___ TEXTE FOURNI
Il est intéressant de relever qu’un jour avant la décision du Conseil d’Etat (coïncidence ?), un arrêté ministériel du 22 mars 2023 a notamment défini la sous-destination d’Entrepôt : « La sous-destination “ entrepôt ” recouvre les constructions destinées à la logistique, au stockage ou à l’entreposage des biens sans surface de vente, les points permanents de livraison ou de livraison et de retrait d’achats au détail commandés par voie télématique […] ».
Ainsi, avec l’élargissement de la notion d’entrepôt, la loi et la jurisprudence ont donné un cadre juridique aux Dark Stores en les intégrant à la destination d’entrepôt, ce qui contraint par conséquent les bailleurs ou exploitants de fonds de commerce de ce type d’activité à déposer une déclaration de changement de destination des locaux.
L’absence de déclaration préalable au lancement d’activité d’un Dark Stores constituera une infraction que les maires pourront relever pour enjoindre aux exploitants de restituer leur destination d’origine (le plus souvent celle de commerce) aux locaux sous astreinte, étant précisé que certains PLU (comme celui de Paris) interdisent la transformation de locaux commerciaux en entrepôts.
Concernant les Dark Kitchens, l’analyse menée pour les Dark Stores et le raisonnement du Conseil d’Etat pour les intégrer à la sous-destination d’entrepôt n’ont pas été nécessaires.
______
___ DONNÉES SOURCES
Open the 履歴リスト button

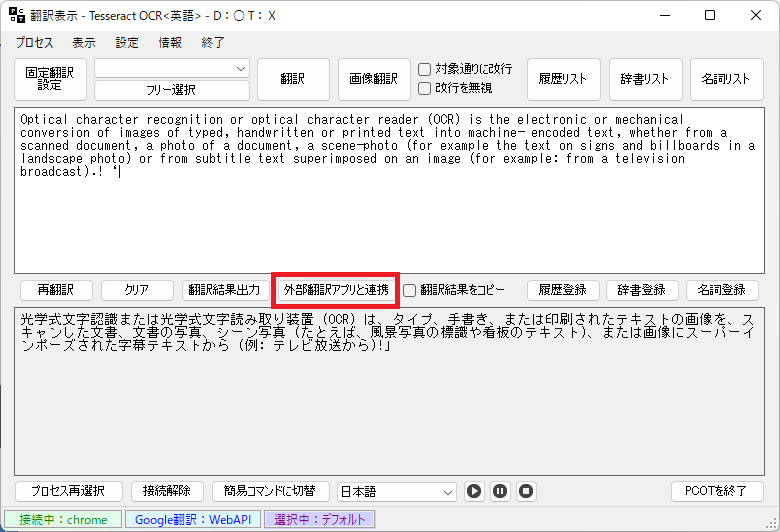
______
> [CONSIGNE]:
Répondez en une phrase courte à chacune de ces questions sur le texte au sujet des Dark Stores.
1. De quelle date est l'arrêté ministériel qui définit la sous-destination « entrepôt » ?
2. Quelle déclaration les bailleurs ou exploitants de fonds de commerce de ce type d'activité doivent-ils déposer ?
3. Quel PLU le texte cite-t-il comme exemple de PLU qui interdit la transformation de locaux commerciaux en entrepôts ?
Le listing ne sert pas pour ce travail.

> [RÉPONSE]:
1. L'arrêté ministériel date du 22 mars 2023.
2. Ils doivent déposer une déclaration de changement de destination des locaux.
3. Le texte cite le PLU de Paris.